─── Extrait proposé

A la veille du lancement du 39e congrès, revenons sur les objectifs que s’étaient fixés les communistes au précédent pour mesurer le chemin parcouru, tant les avancées prometteuses que les limites à dépasser.
La feuille de route du 38e congrès était claire : Conjurer le risque d’effacement
« Avec notre 38 congrès, nous voulons donner de la force à cette ambition communiste qu’appelle notre époque; nous voulons donner un nouvel élan à notre organisation révolutionnaire… Nous voulons conjurer le risque d’effacement… »
Le pronostic vital était engagé. Et les communistes, en grande majorité, se sont mobilisés pour relever ce défi à l’occasion de l’élection présidentielle. Ils ont dû vaincre tous les obstacles, toutes les pressions internes comme extérieures, saisir cette occasion pour mettre en débat le projet communiste et ses idées à l’échelle du pays avec un candidat. Ainsi 72 % des adhérents votant ont soutenu le choix d’une candidature communiste et celle de Fabien Roussel par 82 % .
La campagne a permis de regagner une visibilité nationale, le mur des médias a pu être franchi, le PCF est revenu dans le jeu. Les communistes ont repris confiance et se sont mobilisés, avec Fabien Roussel, pour mener la campagne.
Certes, 15 ans sans candidat communiste, un vote «utile» très difficilement résistible, des limites dans l’appropriation collective du programme ainsi que dans notre organisation et, peut-être aussi une dynamique difficile à maintenir en fin de campagne n’ont pas permis d’atteindre le score espéré. Mais, malgré sa déception sur le score réalisé, la très grande majorité des communistes n’exprime aucun regret sur le choix stratégique car ils ont le sentiment que l’effacement du PCF présenté comme fatal a été écarté : Confirmant la maxime de Nelson Mandela « Cela semble toujours impossible, jusqu’à ce qu’on le fasse ». Il place le PCF dans une situation de construction.
I) Une nouvelle phase de la crise
Mieux dans leurs bottes les communistes vont devoir affronter la situation dans un contexte nouveau, celle d’une aggravation de la crise du capitalisme – baisse de l’espérance de vie dans 2 pays sur 3 dans le monde suite à la pandémie – et aux blocages pour y faire face, remontée de la pauvreté, risques de famine et régressions sociales, guerre en Europe, catastrophes climatiques, imminence d’une récession mondiale, contre-offensive patronale de grande envergure, crypto-fascismes en Europe confortant un pas fédéraliste de l’UE et une mise au pas de ses velléités possibles d’autonomie par l’oncle Sam, une fracturation du monde inédite depuis des décennies….

──────

Exercice proposé A -> Extrayez telles quelles les lignes des enregistrements, depuis celle qui contient « Toggle the Use SSL switch » jusqu'à la fin des enregistrements, ces deux bornes comprises. Laissez les images de côté.

─── Données présentées

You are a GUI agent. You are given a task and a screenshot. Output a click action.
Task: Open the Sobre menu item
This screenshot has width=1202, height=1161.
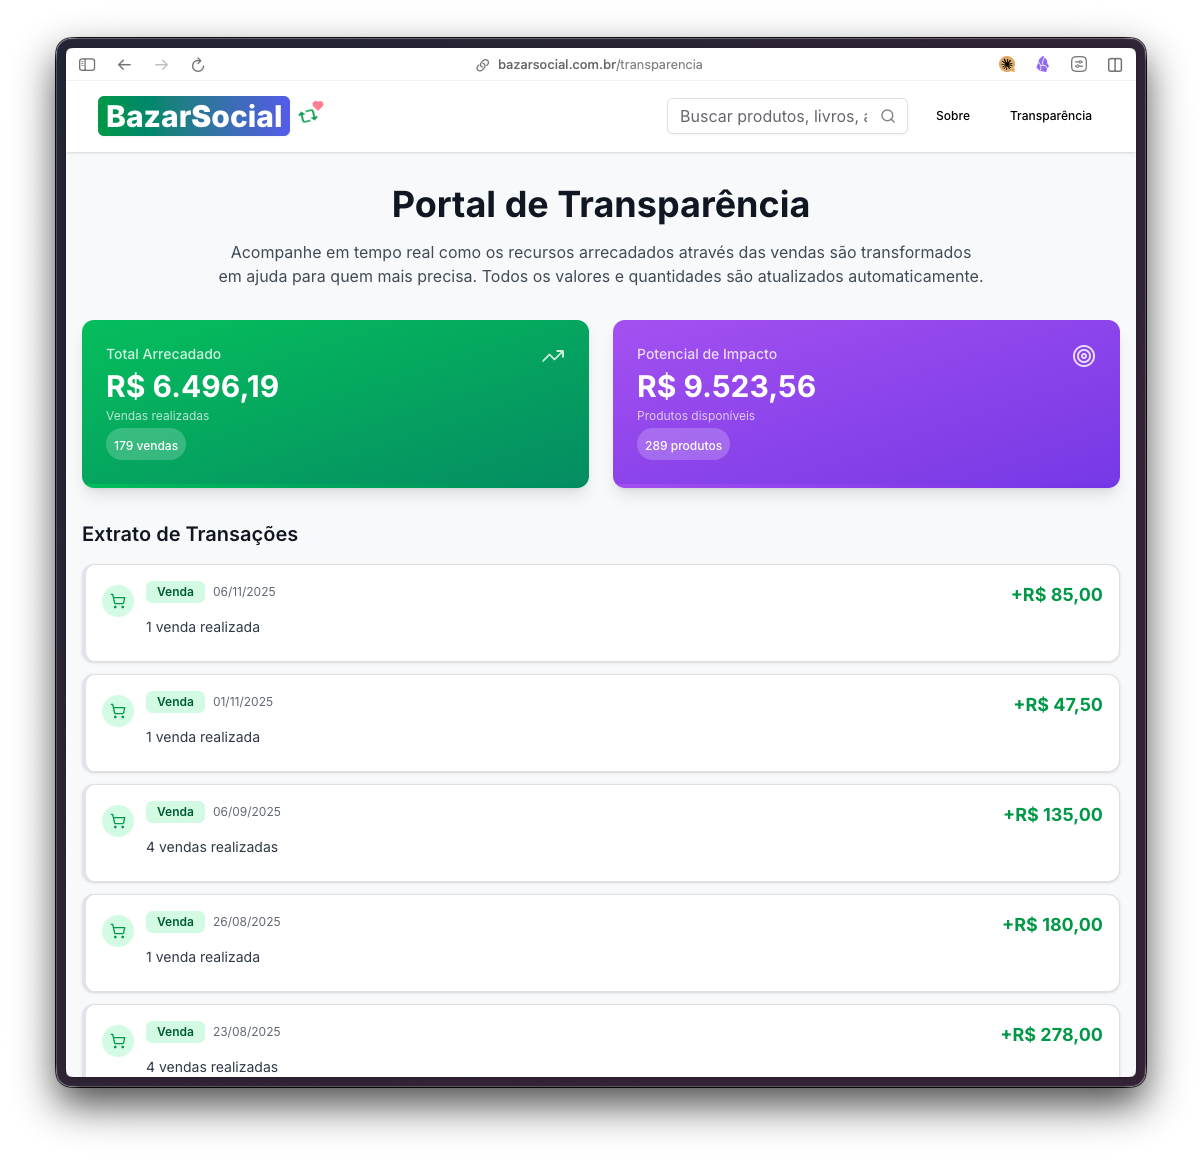(952, 116)
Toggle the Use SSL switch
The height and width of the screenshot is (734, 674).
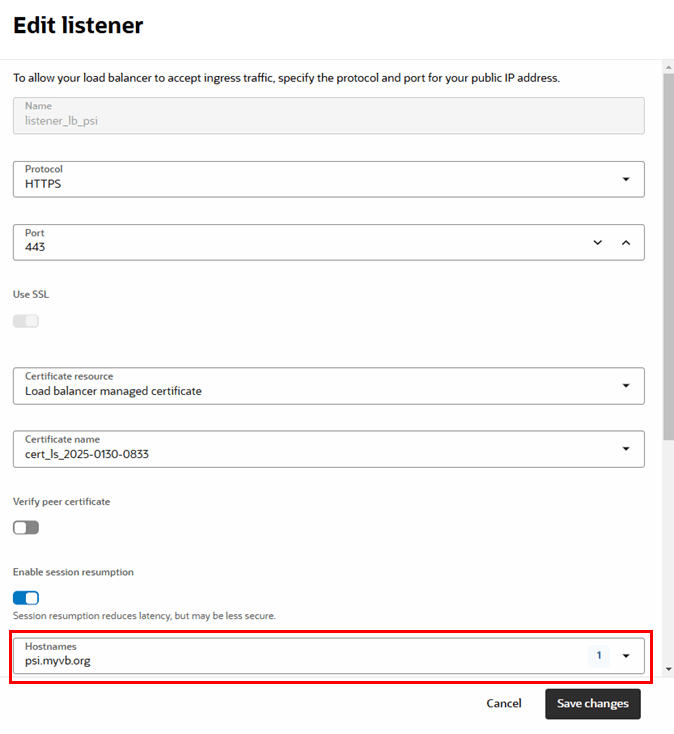click(26, 321)
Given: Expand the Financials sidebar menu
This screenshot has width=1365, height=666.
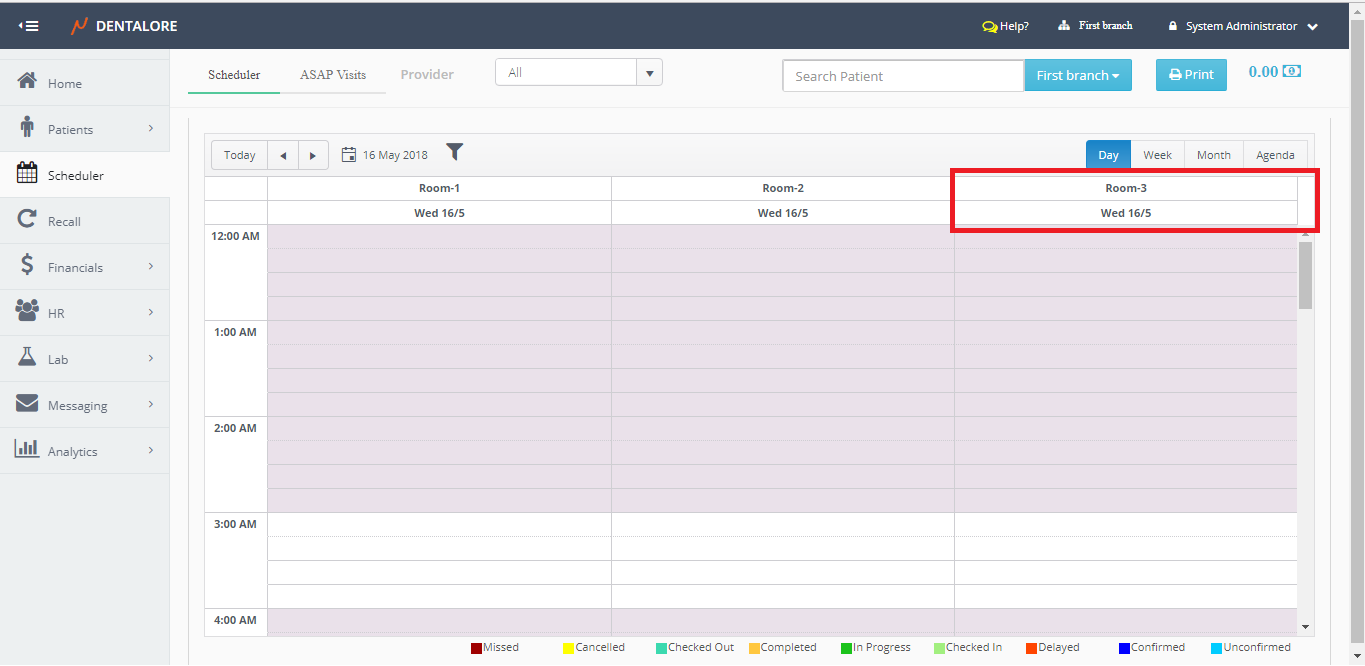Looking at the screenshot, I should (85, 267).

──────

Exercice proposé B -> D'après l'extrait proposé, quel pourcentage des adhérents votants a soutenu le choix d'une candidature communiste ?

Réponse attendue A ->
Toggle the Use SSL switch
The height and width of the screenshot is (734, 674).
click(26, 321)
Given: Expand the Financials sidebar menu
This screenshot has width=1365, height=666.
Looking at the screenshot, I should (85, 267).

Réponse attendue B -> 72 % des adhérents votants.